Qui jouit, même pire, d’une célèbre office
Ne peut sans outrage privilégier son fils.
Mais de quelle mesure en plus se déshonore
Celui qui, père, met son seul enfant à mort?
Lâche question! Mon seigneur m’a donné mes ordres;
Le piège est réglé; le gibier vient y mordre.
Les parois du navire commencent à mugir;
C’est Lucas qui se rend. Je n’ai qu’à obéir.

Continuer à l’ACTE II


[1] Aldérane: Planète dont Léa est la princesse, détruite par l’Étoile mortelle.

[2] Jabbas: Corsaire Huthain qui avait emprisonné Léa et qu’elle, avec l’aide de Lucas, a vaincu.

[3] Sith: Ordre de Jédites voués à la Force obscure. Qu’un serviteur Sith soît loyal à son maître serait paradoxal.

[4] Tarquin” Grand Moffe impérial. C’est lui qui a prononcé la mort d’Aldérane et qui périt dans le naufrage de l’Étoile mortelle.

[5] Motimée, Akbar: chefs de la Rebellion.

[6] Corruçon: capitale de la Galaxie.
Cachic: planète des Ouquides.
Malastère: planète des Granides et des Duges.

[7] Naboé: planète dont Palpatin était originaire.

[8] Bataille d’Auvain: la bataille où Lucas détruisit la première Étoile mortelle.

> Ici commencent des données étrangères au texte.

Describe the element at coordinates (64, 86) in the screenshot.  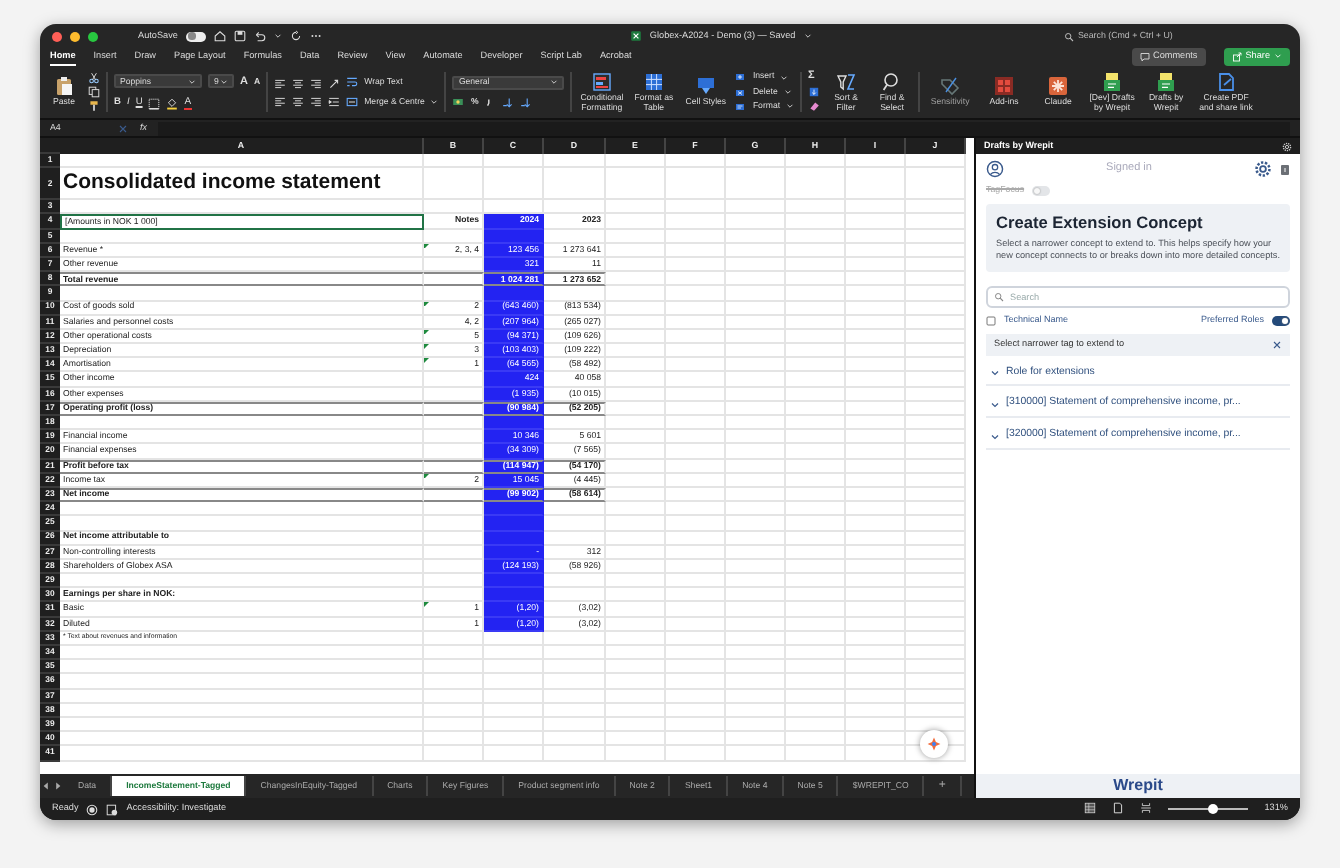
I see `clipboard-icon` at that location.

Avant sa destruction, l’Étoile mortelle était prête à mettre fin à la Rebellion en anéantisant la base rebelle sur Auvain IV, satellite de la planète gazeuse d’Auvain.

[9] Encor: orthographe reçu au XVIIème s.

[10] Mater: tuer.

[11] Padmée, ou l’Amidale: reine de Naboé et la mère de Lucas.

[12] L’établissement de l’Empire est précédé par la Guerre des clones.

[13] Abijuan le Cénobe: ancien tuteur et de Vadère et de Lucas, que Vadère tua.

[14] Tatouine: planète dont Vadère et Lucas sont originaires.